(PROBLEM STATEMENT):
Output each line of the listing below as a JSON list of strings, one string per line, skipping blank lines.

-- START INPUT RECORDS --

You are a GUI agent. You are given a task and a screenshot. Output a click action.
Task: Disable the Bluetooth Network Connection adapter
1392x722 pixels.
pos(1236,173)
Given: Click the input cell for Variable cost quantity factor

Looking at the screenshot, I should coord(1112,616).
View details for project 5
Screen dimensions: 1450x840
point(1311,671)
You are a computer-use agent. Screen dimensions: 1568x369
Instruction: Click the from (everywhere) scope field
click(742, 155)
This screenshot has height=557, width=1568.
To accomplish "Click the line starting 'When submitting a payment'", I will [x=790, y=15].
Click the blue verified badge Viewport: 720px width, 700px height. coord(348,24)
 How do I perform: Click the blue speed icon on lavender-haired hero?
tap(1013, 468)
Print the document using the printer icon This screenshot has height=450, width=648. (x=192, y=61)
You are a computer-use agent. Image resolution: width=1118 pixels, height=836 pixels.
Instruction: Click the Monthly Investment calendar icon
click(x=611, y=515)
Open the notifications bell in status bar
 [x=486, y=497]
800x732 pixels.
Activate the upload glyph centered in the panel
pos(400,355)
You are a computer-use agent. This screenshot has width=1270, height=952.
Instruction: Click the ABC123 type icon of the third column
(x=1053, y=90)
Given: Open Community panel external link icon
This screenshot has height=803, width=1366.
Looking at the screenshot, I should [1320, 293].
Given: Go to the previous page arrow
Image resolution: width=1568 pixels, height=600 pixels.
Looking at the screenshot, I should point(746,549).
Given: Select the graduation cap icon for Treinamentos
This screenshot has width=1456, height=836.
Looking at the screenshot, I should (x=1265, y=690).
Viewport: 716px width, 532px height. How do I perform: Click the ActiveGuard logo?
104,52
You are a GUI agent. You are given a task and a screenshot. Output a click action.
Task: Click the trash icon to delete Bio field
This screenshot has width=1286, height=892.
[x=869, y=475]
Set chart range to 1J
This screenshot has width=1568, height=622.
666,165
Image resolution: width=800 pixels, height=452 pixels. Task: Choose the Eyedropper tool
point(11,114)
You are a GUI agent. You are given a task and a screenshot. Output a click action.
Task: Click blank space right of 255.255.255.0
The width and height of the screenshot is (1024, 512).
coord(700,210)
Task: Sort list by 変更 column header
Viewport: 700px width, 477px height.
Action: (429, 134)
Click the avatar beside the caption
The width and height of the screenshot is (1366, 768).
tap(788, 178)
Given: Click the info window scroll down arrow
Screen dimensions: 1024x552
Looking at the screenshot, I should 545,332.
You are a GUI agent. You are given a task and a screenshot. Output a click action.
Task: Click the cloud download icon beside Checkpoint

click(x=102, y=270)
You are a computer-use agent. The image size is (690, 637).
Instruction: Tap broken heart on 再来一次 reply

-- END INPUT RECORDS --

(RESPONSE FOR THIS EXERCISE):
[
  "You are a GUI agent. You are given a task and a screenshot. Output a click action.",
  "Task: Disable the Bluetooth Network Connection adapter",
  "1392x722 pixels.",
  "pos(1236,173)",
  "Given: Click the input cell for Variable cost quantity factor",
  "Looking at the screenshot, I should coord(1112,616).",
  "View details for project 5",
  "Screen dimensions: 1450x840",
  "point(1311,671)",
  "You are a computer-use agent. Screen dimensions: 1568x369",
  "Instruction: Click the from (everywhere) scope field",
  "click(742, 155)",
  "This screenshot has height=557, width=1568.",
  "To accomplish \"Click the line starting 'When submitting a payment'\", I will [x=790, y=15].",
  "Click the blue verified badge Viewport: 720px width, 700px height. coord(348,24)",
  " How do I perform: Click the blue speed icon on lavender-haired hero?",
  "tap(1013, 468)",
  "Print the document using the printer icon This screenshot has height=450, width=648. (x=192, y=61)",
  "You are a computer-use agent. Image resolution: width=1118 pixels, height=836 pixels.",
  "Instruction: Click the Monthly Investment calendar icon",
  "click(x=611, y=515)",
  "Open the notifications bell in status bar",
  " [x=486, y=497]",
  "800x732 pixels.",
  "Activate the upload glyph centered in the panel",
  "pos(400,355)",
  "You are a computer-use agent. This screenshot has width=1270, height=952.",
  "Instruction: Click the ABC123 type icon of the third column",
  "(x=1053, y=90)",
  "Given: Open Community panel external link icon",
  "This screenshot has height=803, width=1366.",
  "Looking at the screenshot, I should [1320, 293].",
  "Given: Go to the previous page arrow",
  "Image resolution: width=1568 pixels, height=600 pixels.",
  "Looking at the screenshot, I should point(746,549).",
  "Given: Select the graduation cap icon for Treinamentos",
  "This screenshot has width=1456, height=836.",
  "Looking at the screenshot, I should (x=1265, y=690).",
  "Viewport: 716px width, 532px height. How do I perform: Click the ActiveGuard logo?",
  "104,52",
  "You are a GUI agent. You are given a task and a screenshot. Output a click action.",
  "Task: Click the trash icon to delete Bio field",
  "This screenshot has width=1286, height=892.",
  "[x=869, y=475]",
  "Set chart range to 1J",
  "This screenshot has width=1568, height=622.",
  "666,165",
  "Image resolution: width=800 pixels, height=452 pixels. Task: Choose the Eyedropper tool",
  "point(11,114)",
  "You are a GUI agent. You are given a task and a screenshot. Output a click action.",
  "Task: Click blank space right of 255.255.255.0",
  "The width and height of the screenshot is (1024, 512).",
  "coord(700,210)",
  "Task: Sort list by 変更 column header",
  "Viewport: 700px width, 477px height.",
  "Action: (429, 134)",
  "Click the avatar beside the caption",
  "The width and height of the screenshot is (1366, 768).",
  "tap(788, 178)",
  "Given: Click the info window scroll down arrow",
  "Screen dimensions: 1024x552",
  "Looking at the screenshot, I should 545,332.",
  "You are a GUI agent. You are given a task and a screenshot. Output a click action.",
  "Task: Click the cloud download icon beside Checkpoint",
  "click(x=102, y=270)",
  "You are a computer-use agent. The image size is (690, 637).",
  "Instruction: Tap broken heart on 再来一次 reply"
]